Dinamika perpolitikan nasional diramaikan dengan politik 'banting setir' yang dilakukan oleh Perindo, partai besutan Taipan Hari Tanoe (HT). Partai yang dikenal kritis terhadap Pemerintahan PJ, mendukung kubu lawan Ahok dalam Pilkada DKI 2017, dan yang selama ini "mesra" dengan parpol-parpol oposisi seperti Gerindra, PD, dan bahkan PKS, tiba-tiba menyatakan akan mendukung Presiden Jokowi dalam Pilpres 2019.
Hemat saya, jika dilihat dari tabiat parpol di dalam perpolitikan Indonesia, perubahan sikap tsb tidak perlu dianggap mengagetkan. Hal demikian hanyalah taktik dan laku politik pragmatis biasa saja. Apalagi jika diperhatikan dengan cermat bahwa Perindo adalah partia yang belum resmi menjadi peserta Pileg, apalagi punya kans untuk mengajukan capres/cawapres. Partai ini juga ukurannya masih "minimalis" kendati kiprahnya sudah sangat dikenal karena eskpose media dan, tentu saja, langkah-langkah TN yang, beberapa tahun terakhir ini, bolak-balik pindah partai: Nasdem, Hanura, kini Perindo.
Langkah pindah dukungan kepada PJ adalah sebuah taktik tipikal pemilik modal yang mencari mana kekuatan politik yang paling menguntungkan bagi kepentingan survival dan pengembangan bisnis. Inilah contoh terbaik dari praktik oligarki yang terburuk. Tidak ada sesuatu yang lebih penting ketimbang tujuan memertahankan kepentingan bisnis dan politik juga tak lebih hanyalah salah satu instrumen bagi keperluan tsb. Langkah ini bisa dikatakan diambil langsung dari 'playbook' politik filsuf Machiavelli, The Prince.

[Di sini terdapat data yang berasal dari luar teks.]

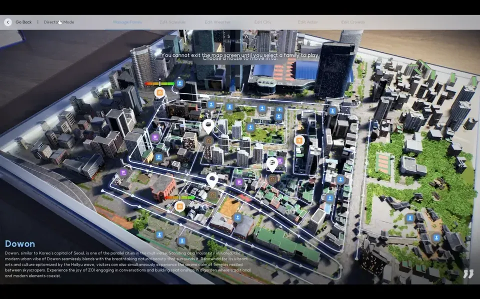
Task: Click the Go Back text label
Action: 24,22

Jika dilihat dari perspektif di atas, maka sangtlah logis bagi Perindo untuk mendukung sang petahana pada 2019. Bukan hanya karena HT sedang dirundung masalah hukum saja, tetapi lebih karena alasan kepentingan yang lebih besar: keberlangsungan dan keberlanjutan akses terhadap kekuasaan. Perindo akan lebih secure, secara politik, jika berada dalam kubu PJ ketimbang mendukung kubu Cikeas yang masih belum kokoh. Sebagai trade off, kubu PJ tentu akan mendapat 'keuntungan' dengan hadirnya sang Taipan. Setidaknya, ada 4 hal yang bisa menjadi kontribusi HT dan Perindo dalam Pilpres 2019:
1) Sumber dana yang kuat dari konglomerasi HT
2) Jejaring media nasional dan internasional
3) Jejaring akses politik dan bisnis internasional HT
4) Kedekatan HT dengan kekuatan organisasi dan tokoh-tokoh
masyarakat sipil, khususnya kelompok Islam
Karena itu, "barter politik" antara pendukung PJ dengan Perindo adalah sesuatu yang secara logika pragmatisme saling menguntungkan. Hanya saja, bagi saya, hal ini juga menjadi petunjuk tentang makin melencengnya praktik politik elite kita dari prinsip-prinsip demokrasi konstitusional. Sebab alih-alih terjadi proses politik yang semakin berjiwa kedaulatan rakyat, yang terjadi adalah penguatan dan pengokohan oligarki.
Walhasil, politik "banting setir" Perindo memang menguntungkan dalam jangka pendek bagi elite politik dan parpol-parpol pendukung petahana, tetapi belum tentu menguntungkan dalam jangka panjang bagi proses dan substansi konsolidasi demokrasi di Indonesia pasca-reformasi.